1998 American crime drama film by Larry Clark

Another Day in Paradise is a 1998 American crime drama film directed by Larry Clark, and starring James Woods, Melanie Griffith, Vincent Kartheiser, and Natasha Gregson Wagner. Set in the 1970s, the film follows a teenage drug addict who, along with his girlfriend, are taken in by a middle-aged couple. The pair persuade the teenagers to help them commit a series of increasingly complicated and dangerous drug robberies. Based on the 1997 novel of the same name by Eddie Little, Another Day in Paradise is Clark's second feature film; it won the Grand Prix award at the 1999 Festival du Film Policier de Cognac.

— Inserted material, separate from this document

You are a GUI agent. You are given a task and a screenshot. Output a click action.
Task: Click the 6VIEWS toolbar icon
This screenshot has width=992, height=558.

After originally earning the rare NC-17 rating, the American theatrical release was edited for the purpose of obtaining an R, reducing the running time from 105 to 101 minutes. Clark's original cut ran over 140 minutes.

==Plot==
In the 1970s Midwest, teenaged Bobbie, a methamphetamine addict, attempts to rob several vending machines at a local college, but is confronted by a night guard who brutally attacks and beats him. The fight ends with Bobbie stabbing the guard to death. A severely injured Bobbie returns to the flophouse of his older girlfriend, Rosie, who contacts Mel, a streetwise middle-aged thief and part-time drug dealer, for help. Mel gives Bobbie heroin to ease his pain.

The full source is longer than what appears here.